Era el festival de Tarbes y yo estaba sentada en la última fila de las gradas laterales, esas con peldaños tan mortíferos que hacen que cada año más de una milonguera esté apunto de quedarse sin dientes tras rodar unos cuantos escalones abajo. Había elegido aquel sitio porque a parte de que me gusta la aventura, era uno de los sitios más discretos para dejar las pertenencias, era además un lugar donde observar bien la pista y el ambiente, y a la vez ideal para evitar un exceso de invitaciones directas incómodas.
Sonaban los primeros acordes de uno de esos temas que te hacen saltar de
la silla y ponerte como una loca de emoción y de ganas de bailar. En aquel momento yo estaba cambiando mis zapatos a unos con menos tacón. Creo que entonces batí el record del mundo en ajustarme las tiras de las sandalias y salir corriendo a la pista en busca de una pareja para bailar la orquesta de mis amores... y todo eso conservando cada una de las piezas que componen mi sonrisa.

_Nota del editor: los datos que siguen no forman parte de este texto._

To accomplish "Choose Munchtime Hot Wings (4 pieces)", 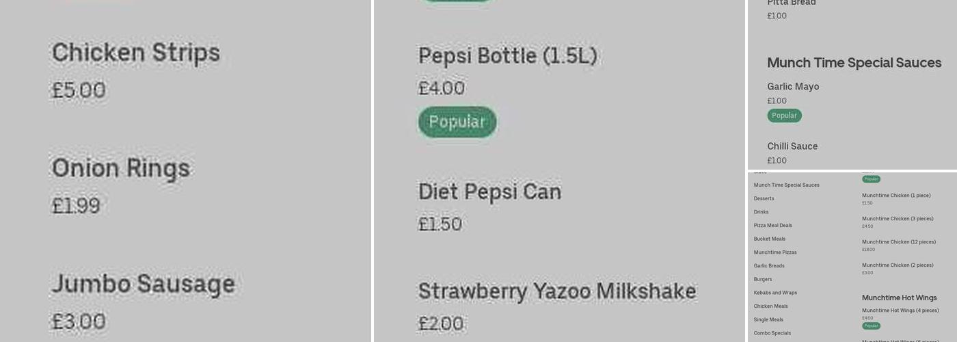I will pyautogui.click(x=900, y=311).
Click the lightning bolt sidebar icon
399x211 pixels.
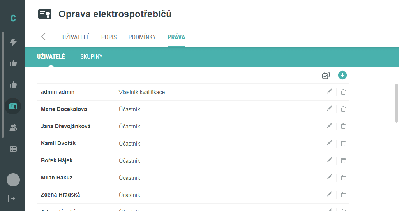tap(13, 42)
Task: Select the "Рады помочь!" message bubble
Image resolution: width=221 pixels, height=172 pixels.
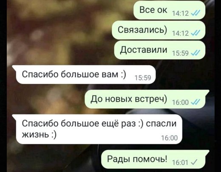Action: click(x=155, y=159)
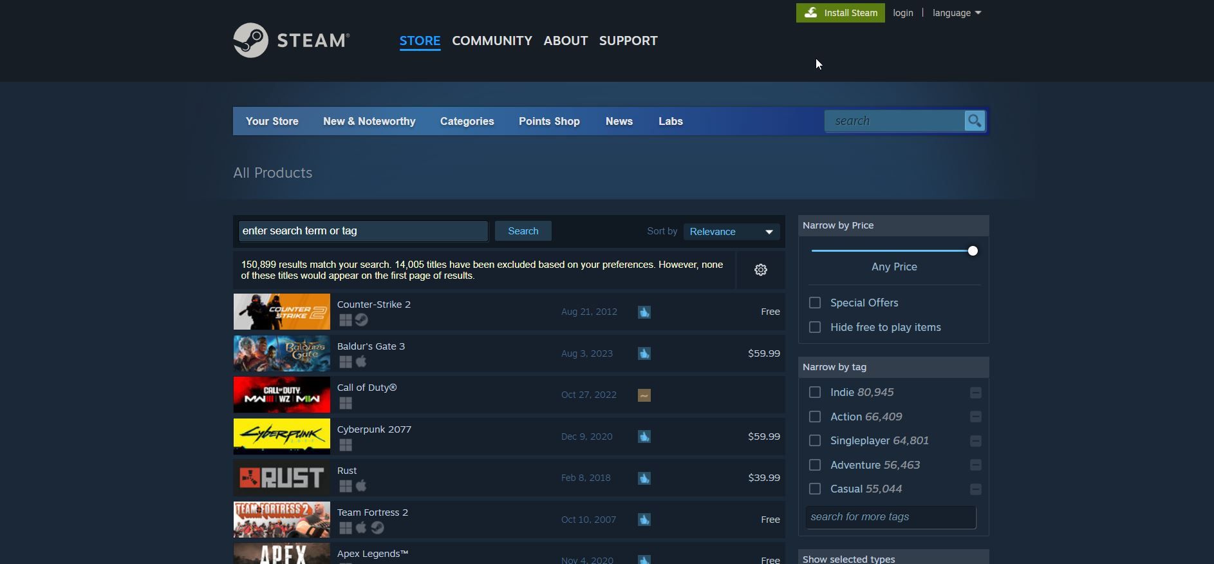This screenshot has width=1214, height=564.
Task: Go to the COMMUNITY tab
Action: pos(492,41)
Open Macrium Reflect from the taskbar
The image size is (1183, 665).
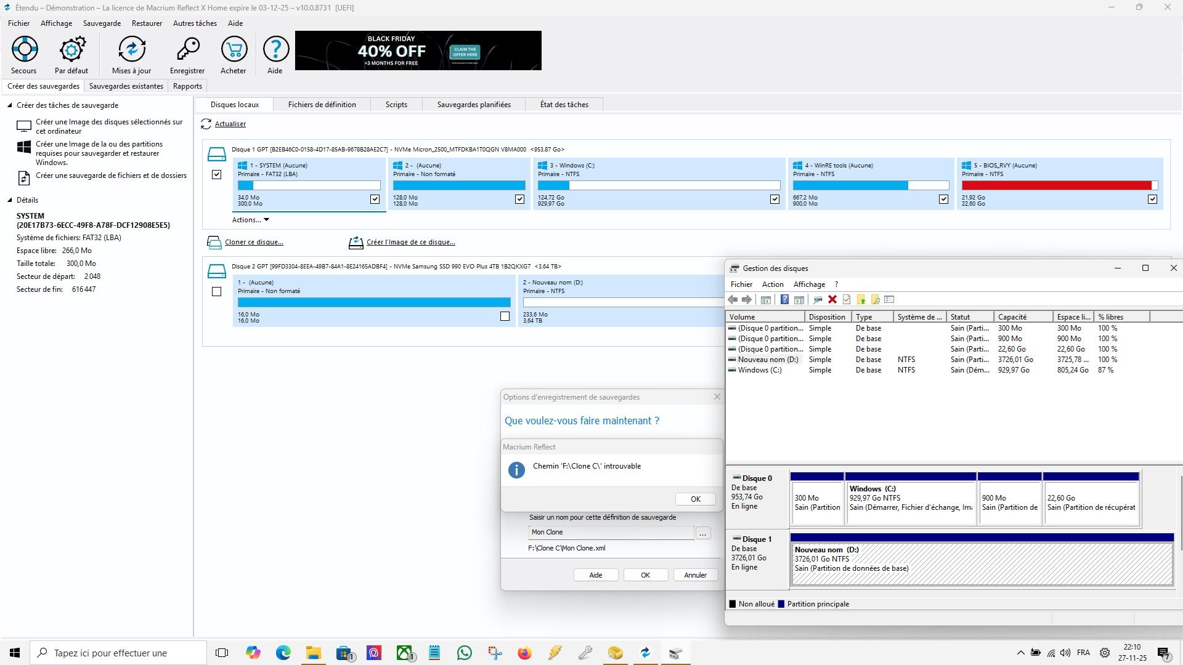[x=645, y=653]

Una vez en la pista intenté relajarme y concentrarme para mirar a aquellos bailarines con los que me gustaba la idea de bailar esa tanda tan especial. Sentía que no podía bailarla con cualquiera: necesitaba alguien con sentido de la musicalidad, con ganas de jugar, de escuchar, de ser cómplice, de hacerme volar. Cabeceé a uno, pero no hubo suerte. Finalmente, algo desesperada, localicé a mi lado a uno de mis bailarines favoritos y haciendo eso que solo hago en situaciones muy particulares, invité de forma directa. Tampoco tuve suerte esa vez: él rechazó mi invitación.
A veces no puede ser, así que con cara de pena, pero al menos con ganas de disfrutar la música sentada en mi silla, subí las escaleras del exorcista, donde un amigo me miraba con cara de sorpresa por no estar bailando mi tanda favorita. No se lo pensó dos veces: se levantó, como el mejor de los amigos, me invitó a bailar.
¡Y qué contaros! a pesar de que solo llegamos a bailar los dos últimos temas, él los hizo inolvidables. Como siempre, supo esperar, sintió, escuchó, permitió que mis pies jugaran con la música, e hizo que
aquella conversación de a trés -la música, él y yo-, fuera inolvidable. Me hizo volar. Gracias por todo, D'Artañan.